Our Committee also provides a meal and chaperones for a homeless family by partnering with the UU Church of Buffalo through Family Promise.  The Buffalo Church hosts familes for a week four times a year and our church assists with one evening meal and sleep over for the family or families.

We hosted a potluck for a UU minister Rev Mark Kiyimba from Uganda, He presented a documentary from Uganda regarding the abusive treatment of LGBT in his country.  His church runs and orphanage for children whose parents died of AIDS and we collected money for his work.

The UU Church of Amherst belongs to VOICE - Buffalo, an organization of faith groups, teacher's union, many other groups that want to improve the public life in Buffalo, NY.  On Nov 6 VOICE had a public meeting and our church was represented with many other churches and groups.
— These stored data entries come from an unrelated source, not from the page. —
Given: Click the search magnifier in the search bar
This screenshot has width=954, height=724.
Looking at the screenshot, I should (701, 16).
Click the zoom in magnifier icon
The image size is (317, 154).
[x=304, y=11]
At that meeting we invite politicians, and those in power, along with the community and asked for their support publically on issues to improve our life here in Buffalo. This year our focus was on restorative justice,, improving the mental health in Erie County and the County Jail, We also wanted to reinstitute the local conditional release program for non-violent prisoners. At the meeting the public officials announced their support in front of about 700 people.

West Shore Unitarian Universalist Church in Rocky River, Ohio

This year the Social Action Committee decided to honor long time member and one of the founders of the SAC, Jane Metzger, by renovating and expanding the food pantry at West Shore.  The pantry is open every Sunday morning as well as during the week.  We have two major food drives, one in October and one in February, and use the food collected to restock the pantry and also to share with Urban Hope a UU based drop in center for the homeless, and St. Paul's church where low income and homeless people can go for assistance.

In  April we celebrated the 5th anniversary of the social action film series.  We have shown films about PTSD, sustainability and climate change, human trafficking, economic inequality, drones, women's rights, marriage equality, and genetically altered food.  There is a regular group of attendees but we have partnered with task forces at West Shore as well as other community groups to increase the viewing audience.

We participated in Homeless Stand Down and for the third year we collected shoes to be distributed by Walk A Mile In My Shoes.  We also collected school supplies for Case School, where 10 members of West Shore regularly volunteer.  Several of our members participated in raising awareness of mass incarceration issues and hope to focus on this issue in the coming year.